Is it getting easier to see?

[quote]LIFTICVSMAXIMVS wrote:
hedo wrote:
Stocks and other tangible investments will not rebound until he is out of office.

I am more hopeful than that. I think once all the bad debt is exposed and investors can see what sort of assets everyone else is sitting on there will be a rebound as prices stabilize.

The key is that all the “stimulus spending” needs to stop, otherwise the only “rebound” you will see is price inflation. Frankly, I’d rather have cheap productive assets (i.e, that create an income) rather than expensive unproductive assets (that consume income) – which is what government spending will ultimately cause.

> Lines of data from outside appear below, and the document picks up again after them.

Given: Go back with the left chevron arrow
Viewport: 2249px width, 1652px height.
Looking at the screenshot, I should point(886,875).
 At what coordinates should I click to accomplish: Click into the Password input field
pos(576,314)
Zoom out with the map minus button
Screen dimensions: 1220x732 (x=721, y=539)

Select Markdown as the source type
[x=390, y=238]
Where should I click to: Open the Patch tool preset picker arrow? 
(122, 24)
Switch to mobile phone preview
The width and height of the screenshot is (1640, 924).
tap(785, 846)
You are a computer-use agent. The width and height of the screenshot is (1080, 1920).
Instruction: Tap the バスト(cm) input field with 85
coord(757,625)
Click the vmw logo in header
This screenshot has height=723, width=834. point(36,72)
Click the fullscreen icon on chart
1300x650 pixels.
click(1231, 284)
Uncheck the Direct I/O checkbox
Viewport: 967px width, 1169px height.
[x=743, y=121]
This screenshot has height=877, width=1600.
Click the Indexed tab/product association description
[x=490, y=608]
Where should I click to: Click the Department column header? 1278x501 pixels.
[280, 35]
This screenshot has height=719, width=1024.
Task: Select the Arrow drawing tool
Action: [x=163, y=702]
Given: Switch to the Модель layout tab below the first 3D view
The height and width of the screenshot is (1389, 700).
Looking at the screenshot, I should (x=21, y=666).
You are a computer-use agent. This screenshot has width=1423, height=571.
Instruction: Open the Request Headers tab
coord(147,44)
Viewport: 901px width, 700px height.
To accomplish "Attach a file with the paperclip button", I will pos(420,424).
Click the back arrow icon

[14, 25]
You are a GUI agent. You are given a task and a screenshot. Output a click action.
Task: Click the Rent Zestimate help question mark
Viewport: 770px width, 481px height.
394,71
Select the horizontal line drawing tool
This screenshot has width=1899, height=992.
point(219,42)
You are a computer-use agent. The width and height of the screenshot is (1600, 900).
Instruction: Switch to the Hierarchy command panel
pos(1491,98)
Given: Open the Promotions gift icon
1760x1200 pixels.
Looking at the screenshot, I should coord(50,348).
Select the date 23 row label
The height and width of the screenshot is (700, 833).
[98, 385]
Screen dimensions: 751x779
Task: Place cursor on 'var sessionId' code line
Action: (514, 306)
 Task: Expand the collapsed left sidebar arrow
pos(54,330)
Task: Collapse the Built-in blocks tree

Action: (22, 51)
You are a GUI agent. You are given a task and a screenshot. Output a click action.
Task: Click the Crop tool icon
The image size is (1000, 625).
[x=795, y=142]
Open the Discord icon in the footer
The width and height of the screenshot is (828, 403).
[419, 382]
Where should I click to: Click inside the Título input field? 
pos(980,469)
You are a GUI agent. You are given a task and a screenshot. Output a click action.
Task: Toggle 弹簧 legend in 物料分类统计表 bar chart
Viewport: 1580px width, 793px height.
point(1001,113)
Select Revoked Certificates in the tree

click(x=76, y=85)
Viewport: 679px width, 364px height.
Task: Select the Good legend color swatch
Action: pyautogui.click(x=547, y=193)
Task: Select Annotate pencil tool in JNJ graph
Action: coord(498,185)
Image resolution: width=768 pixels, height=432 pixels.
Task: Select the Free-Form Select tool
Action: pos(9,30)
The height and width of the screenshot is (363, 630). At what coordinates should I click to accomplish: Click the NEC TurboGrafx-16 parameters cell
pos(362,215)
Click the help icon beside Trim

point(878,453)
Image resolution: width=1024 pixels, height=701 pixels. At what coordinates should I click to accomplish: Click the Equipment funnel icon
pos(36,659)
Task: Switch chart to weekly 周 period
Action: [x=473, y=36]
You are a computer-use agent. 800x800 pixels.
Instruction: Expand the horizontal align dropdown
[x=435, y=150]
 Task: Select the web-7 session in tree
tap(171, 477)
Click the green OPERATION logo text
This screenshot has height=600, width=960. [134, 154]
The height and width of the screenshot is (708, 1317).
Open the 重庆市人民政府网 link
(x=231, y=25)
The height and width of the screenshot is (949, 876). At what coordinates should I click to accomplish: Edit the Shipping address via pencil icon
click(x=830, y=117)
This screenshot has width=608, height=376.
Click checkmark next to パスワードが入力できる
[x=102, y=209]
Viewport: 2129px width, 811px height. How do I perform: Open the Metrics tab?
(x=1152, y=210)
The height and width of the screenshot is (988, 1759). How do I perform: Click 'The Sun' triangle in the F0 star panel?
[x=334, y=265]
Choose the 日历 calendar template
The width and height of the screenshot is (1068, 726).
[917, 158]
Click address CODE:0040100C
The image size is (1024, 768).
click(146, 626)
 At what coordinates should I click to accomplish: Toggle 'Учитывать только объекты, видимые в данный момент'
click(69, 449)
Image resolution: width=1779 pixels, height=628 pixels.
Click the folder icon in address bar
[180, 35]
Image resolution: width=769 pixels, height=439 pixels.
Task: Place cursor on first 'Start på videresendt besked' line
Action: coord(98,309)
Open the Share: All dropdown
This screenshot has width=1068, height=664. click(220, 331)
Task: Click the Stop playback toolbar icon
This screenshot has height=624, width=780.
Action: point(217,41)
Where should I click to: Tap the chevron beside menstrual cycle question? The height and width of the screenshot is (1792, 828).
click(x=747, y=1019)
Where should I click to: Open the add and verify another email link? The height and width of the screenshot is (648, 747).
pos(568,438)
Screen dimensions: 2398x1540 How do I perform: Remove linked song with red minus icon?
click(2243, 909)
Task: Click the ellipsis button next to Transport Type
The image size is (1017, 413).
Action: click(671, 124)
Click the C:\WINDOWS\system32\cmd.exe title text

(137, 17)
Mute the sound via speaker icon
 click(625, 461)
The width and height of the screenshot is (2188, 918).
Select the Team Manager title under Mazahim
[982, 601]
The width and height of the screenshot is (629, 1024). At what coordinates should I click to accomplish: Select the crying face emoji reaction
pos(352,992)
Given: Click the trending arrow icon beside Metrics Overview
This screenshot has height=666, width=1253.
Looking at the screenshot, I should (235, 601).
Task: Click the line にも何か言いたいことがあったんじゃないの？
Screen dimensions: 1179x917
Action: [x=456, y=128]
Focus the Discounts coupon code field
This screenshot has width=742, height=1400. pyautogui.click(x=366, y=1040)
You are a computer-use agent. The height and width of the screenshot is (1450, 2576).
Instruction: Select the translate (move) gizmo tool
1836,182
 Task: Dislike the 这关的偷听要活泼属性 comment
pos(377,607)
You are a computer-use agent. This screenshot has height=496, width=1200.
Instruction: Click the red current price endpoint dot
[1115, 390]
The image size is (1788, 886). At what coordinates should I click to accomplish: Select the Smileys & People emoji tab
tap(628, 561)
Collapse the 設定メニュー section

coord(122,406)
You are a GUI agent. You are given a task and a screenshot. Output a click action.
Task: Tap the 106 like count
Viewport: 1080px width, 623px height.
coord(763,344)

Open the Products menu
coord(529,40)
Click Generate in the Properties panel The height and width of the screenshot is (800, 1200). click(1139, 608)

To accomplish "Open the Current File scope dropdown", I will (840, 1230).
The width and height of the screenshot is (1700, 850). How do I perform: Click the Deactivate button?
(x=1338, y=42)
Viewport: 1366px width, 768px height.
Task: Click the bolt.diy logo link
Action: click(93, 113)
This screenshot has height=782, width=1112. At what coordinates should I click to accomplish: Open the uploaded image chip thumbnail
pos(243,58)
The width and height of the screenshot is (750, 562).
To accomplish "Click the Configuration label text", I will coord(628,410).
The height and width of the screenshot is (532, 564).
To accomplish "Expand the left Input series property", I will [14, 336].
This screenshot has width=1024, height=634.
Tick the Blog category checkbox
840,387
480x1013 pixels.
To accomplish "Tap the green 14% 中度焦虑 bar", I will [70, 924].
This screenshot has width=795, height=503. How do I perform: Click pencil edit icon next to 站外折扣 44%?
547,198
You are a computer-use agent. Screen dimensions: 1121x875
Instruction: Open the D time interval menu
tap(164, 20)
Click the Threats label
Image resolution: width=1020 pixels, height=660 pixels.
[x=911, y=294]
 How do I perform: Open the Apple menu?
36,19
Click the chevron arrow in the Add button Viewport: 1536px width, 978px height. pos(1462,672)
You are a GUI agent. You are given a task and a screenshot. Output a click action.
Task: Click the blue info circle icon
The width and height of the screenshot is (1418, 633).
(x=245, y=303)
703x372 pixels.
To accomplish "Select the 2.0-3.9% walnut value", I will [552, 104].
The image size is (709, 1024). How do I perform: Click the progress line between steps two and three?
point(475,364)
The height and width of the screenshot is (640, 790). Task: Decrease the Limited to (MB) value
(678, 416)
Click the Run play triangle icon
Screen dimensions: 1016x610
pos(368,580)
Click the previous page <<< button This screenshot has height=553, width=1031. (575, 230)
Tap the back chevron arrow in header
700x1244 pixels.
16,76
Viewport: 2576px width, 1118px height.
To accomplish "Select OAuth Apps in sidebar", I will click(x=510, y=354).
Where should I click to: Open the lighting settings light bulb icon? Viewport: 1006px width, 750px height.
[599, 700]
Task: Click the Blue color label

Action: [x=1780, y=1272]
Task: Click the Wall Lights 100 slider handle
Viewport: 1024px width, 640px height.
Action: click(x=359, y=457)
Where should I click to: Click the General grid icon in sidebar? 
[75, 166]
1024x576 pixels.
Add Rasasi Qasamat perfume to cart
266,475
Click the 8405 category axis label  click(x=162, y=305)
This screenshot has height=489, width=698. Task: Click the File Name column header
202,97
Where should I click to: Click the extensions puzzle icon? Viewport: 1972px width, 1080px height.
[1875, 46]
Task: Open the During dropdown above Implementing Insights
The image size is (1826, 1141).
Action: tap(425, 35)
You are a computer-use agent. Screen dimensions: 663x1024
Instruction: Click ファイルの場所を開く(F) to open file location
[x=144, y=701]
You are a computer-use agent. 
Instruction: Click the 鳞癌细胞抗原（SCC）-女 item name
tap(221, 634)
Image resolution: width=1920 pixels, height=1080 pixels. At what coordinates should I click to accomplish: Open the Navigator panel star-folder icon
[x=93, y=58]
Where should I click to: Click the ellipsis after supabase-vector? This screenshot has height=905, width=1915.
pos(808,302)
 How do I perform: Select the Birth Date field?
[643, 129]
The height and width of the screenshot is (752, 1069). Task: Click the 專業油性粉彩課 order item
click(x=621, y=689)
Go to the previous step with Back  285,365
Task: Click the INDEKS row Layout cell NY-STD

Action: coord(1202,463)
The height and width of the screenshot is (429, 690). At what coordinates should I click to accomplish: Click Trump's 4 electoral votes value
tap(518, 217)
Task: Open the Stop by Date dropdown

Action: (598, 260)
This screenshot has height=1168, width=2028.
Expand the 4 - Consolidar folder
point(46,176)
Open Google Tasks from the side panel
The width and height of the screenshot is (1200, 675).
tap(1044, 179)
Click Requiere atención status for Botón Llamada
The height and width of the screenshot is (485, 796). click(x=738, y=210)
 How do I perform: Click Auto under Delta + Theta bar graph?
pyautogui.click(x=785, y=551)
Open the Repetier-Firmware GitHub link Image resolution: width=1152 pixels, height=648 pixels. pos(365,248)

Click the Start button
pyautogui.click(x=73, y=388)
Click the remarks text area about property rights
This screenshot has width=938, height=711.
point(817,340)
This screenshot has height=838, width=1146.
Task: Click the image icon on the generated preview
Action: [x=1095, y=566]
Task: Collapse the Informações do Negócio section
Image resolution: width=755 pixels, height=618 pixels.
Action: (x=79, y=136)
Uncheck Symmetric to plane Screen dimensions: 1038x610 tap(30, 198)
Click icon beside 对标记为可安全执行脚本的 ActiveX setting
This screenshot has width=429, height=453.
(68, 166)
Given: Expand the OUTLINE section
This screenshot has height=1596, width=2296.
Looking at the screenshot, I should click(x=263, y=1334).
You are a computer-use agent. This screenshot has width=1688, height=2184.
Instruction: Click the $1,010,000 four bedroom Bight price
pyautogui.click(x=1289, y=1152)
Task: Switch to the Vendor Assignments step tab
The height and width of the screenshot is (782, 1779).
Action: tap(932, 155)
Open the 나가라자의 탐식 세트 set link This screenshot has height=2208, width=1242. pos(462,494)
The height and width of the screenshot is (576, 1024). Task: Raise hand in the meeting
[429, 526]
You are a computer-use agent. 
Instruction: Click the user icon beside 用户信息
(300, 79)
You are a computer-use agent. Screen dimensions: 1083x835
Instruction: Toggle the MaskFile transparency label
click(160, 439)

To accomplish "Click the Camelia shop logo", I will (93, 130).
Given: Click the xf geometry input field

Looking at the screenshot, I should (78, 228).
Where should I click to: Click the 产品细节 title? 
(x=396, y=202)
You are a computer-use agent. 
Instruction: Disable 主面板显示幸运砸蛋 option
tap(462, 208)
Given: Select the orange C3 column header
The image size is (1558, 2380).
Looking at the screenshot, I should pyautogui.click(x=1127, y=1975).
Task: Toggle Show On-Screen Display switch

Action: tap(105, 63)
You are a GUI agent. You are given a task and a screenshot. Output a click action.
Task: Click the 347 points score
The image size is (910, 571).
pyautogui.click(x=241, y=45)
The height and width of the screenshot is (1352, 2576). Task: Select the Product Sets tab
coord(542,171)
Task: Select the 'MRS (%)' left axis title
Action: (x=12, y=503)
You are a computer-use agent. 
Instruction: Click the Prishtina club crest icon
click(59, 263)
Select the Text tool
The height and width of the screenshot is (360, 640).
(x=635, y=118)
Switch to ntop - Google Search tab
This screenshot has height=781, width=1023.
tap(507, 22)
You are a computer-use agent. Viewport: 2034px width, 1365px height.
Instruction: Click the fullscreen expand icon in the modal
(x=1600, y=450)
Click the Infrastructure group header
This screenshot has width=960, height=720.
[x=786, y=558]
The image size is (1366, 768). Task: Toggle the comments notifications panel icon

For the severely uninvested, debt free individual this is a great time to be alive. There will be decent, cheap productive assets to buy once all the credit finally seizes up.
[/quote]

I agree with this unless he keeps spending. I doubt our credit will sustain 4 years of this kind of spending, so the markets should be able to stabilize. The other risk is sweeping regulation, carbon credits, change in tax rates, etc. This will have the market chasing its tail like it is now.

The key is for gov’t spending, regulation, taxes, interest rates, and currency value to stabilize. High or low it doesn’t matter as long as speculators (consumers, investors) can reasonably interpret market signals.

I would rather he do all his damage quickly so we can start to recover. The point at which we start the recovery is up to him. As soon as he stops meddling we can begin. Tick tock.